Those wars is the subject of a piece "Africa's Dirty Wars" in The New York Review of Books:
Because that corner of Congo is so isolated and sparsely populated, it took weeks for news of the massacre to filter out, unusual in today’s hyperconnected world. I had to charter a plane to reach the massacre area, because there were no functioning roads close to it. I flew into a little town called Niangara, an old trading post at the confluence of two rivers. During Belgian rule, Niangara was a boom town for cotton and coffee, though you would never know that now. The roofless old Belgian houses are sinking into the elephant grass and the once-paved roads are gluey mud. There was no evidence of war or distress when I landed, not even fresh-faced foreign aid workers in their white vests. When I stepped out of the plane, onto the red dirt landing strip, all I saw were huge leafy trees, their branches dripping with mangoes, and a group of skinny men on bicycles.
This is the story of conflict in Africa these days. What we are seeing is the decline of the classic wars by freedom fighters and the proliferation of something else—something wilder, messier, more predatory, and harder to define. The style of warfare has shifted dramatically since the liberation wars of the 1960s and 1970s (Zimbabwe, Guinea-Bissau), the cold-war wars of the 1980s (Angola, Mozambique), and the large-scale killings of the 1990s (Somalia, Congo, Rwanda, Liberia). Today the continent is plagued by countless nasty little wars, which in many ways aren’t really wars at all. There are no front lines, no battlefields, no clear conflict zones, and no distinctions between combatants and civilians, which is why the kind of massacre that happened near Niangara is sadly common.

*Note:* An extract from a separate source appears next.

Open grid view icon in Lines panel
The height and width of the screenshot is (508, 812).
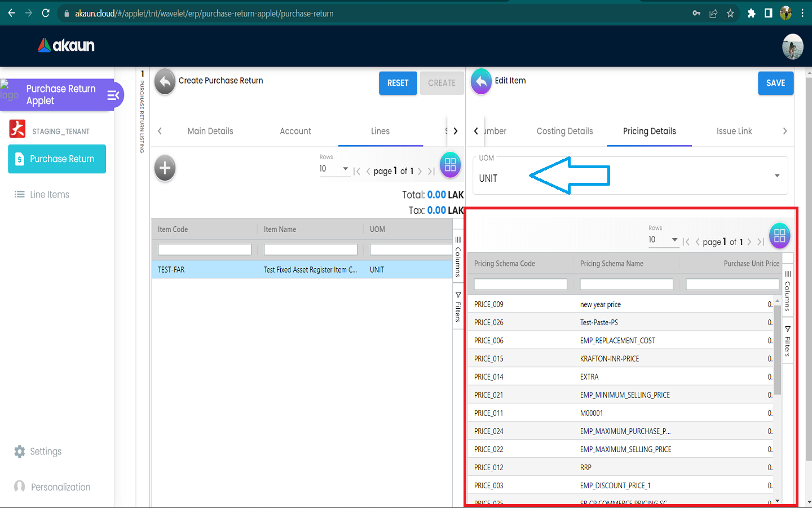(x=450, y=165)

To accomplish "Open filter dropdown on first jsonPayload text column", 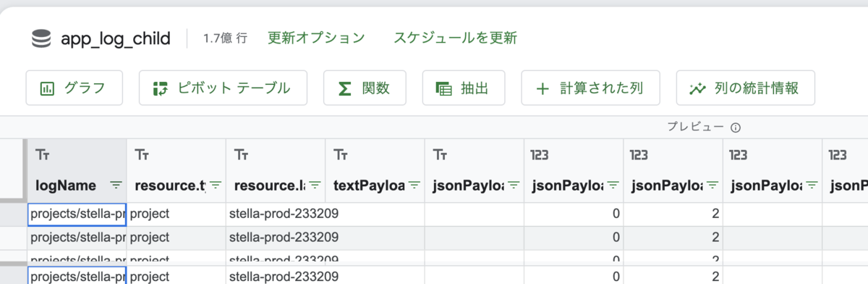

There’s often very little effort by rebel leaders to develop a persuasive ideology and win converts and new recruits. About the only people, then, who these types of rebels can get to fight for them are children, whom they kidnap and turn into four-foot-tall killing machines. Children are the perfect weapon—tough, easily manipulated, intensely loyal, fearless, and, most important—especially in Africa—in endless supply. A reliance on child soldiers often means a reliance on magic and superstition. Children are told to rub themselves with palm kernel oil as a shield against bullets.
Today, we see dozens of small-scale, dirty wars in Congo, Somalia, the Central African Republic, Burundi, Sudan, South Sudan, Chad, Niger, and Nigeria, from east to west, from some of Africa’s mightiest nations to its smallest and least significant. The specific situation in each of Africa’s fifty-five different countries varies widely. But it is safe to say that many of the rebels are simply thugs."